_Exercise brief_
The reply should repeat all of the data word for word, with no pictures.

Dataset entries:
+ + + +

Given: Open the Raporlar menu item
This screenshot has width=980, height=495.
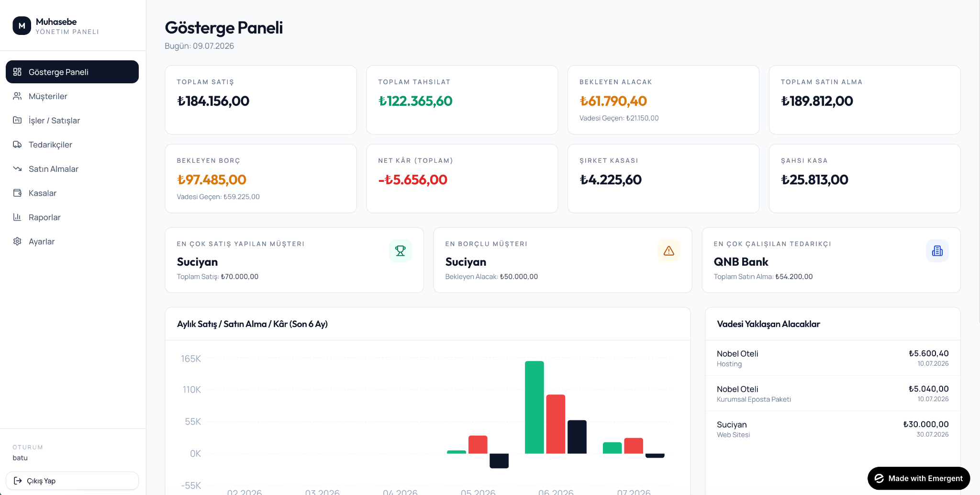Looking at the screenshot, I should point(72,217).
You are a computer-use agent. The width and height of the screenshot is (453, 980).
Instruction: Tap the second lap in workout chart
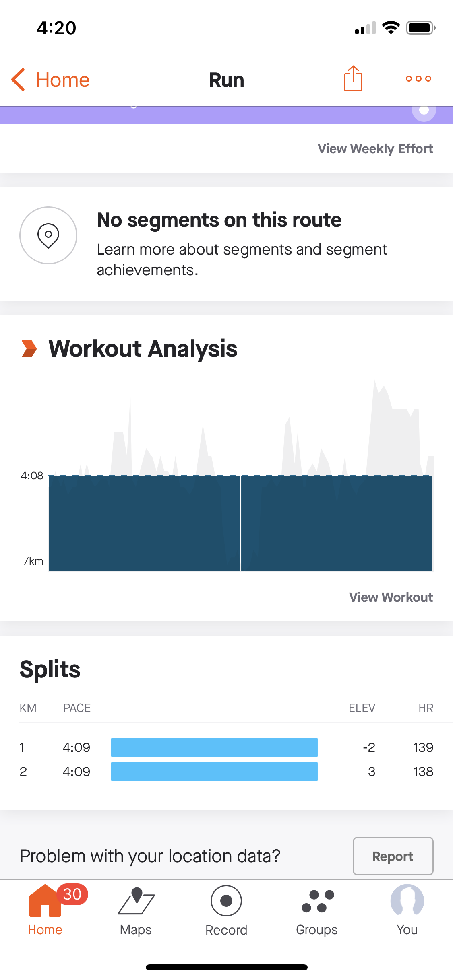click(337, 523)
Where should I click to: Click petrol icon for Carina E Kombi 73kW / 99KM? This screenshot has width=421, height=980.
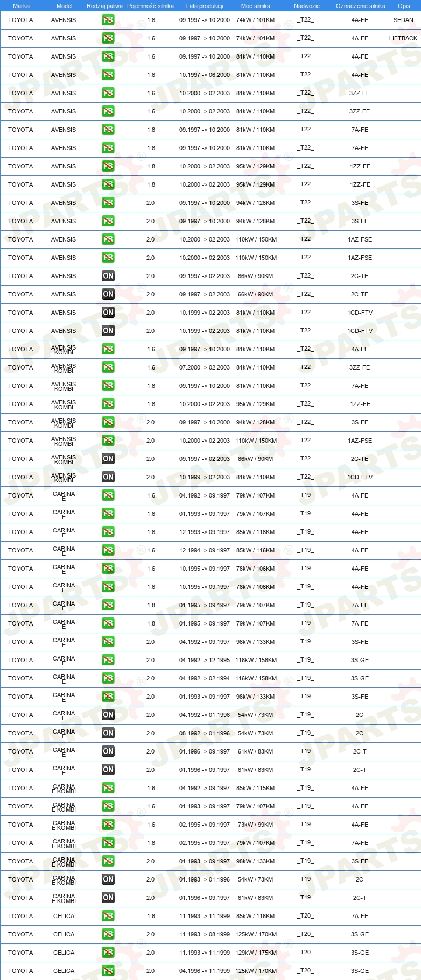coord(108,825)
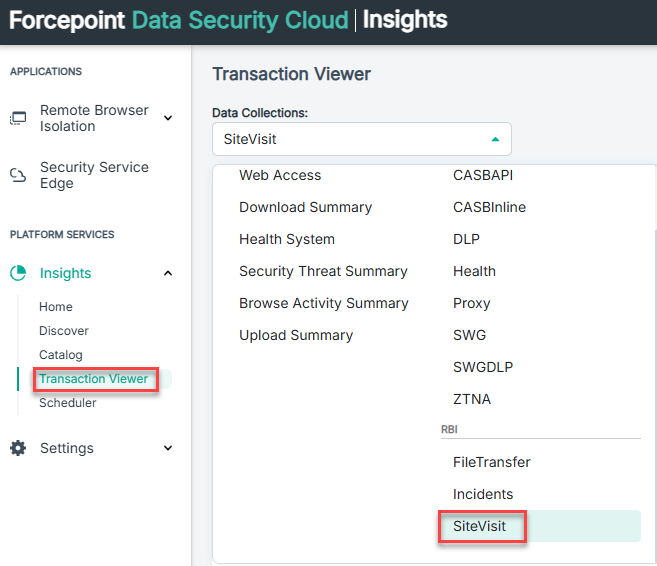Select the SWGDLP data collection

click(482, 367)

+ + + +

_Solution to this task_
Given: Open the Raporlar menu item
This screenshot has width=980, height=495.
Looking at the screenshot, I should point(72,217).
You are a computer-use agent. The width and height of the screenshot is (453, 980).
Instruction: Tap the second lap in workout chart
click(337, 523)
Where should I click to: Click petrol icon for Carina E Kombi 73kW / 99KM? This screenshot has width=421, height=980.
coord(108,825)
Select the SWGDLP data collection

click(482, 367)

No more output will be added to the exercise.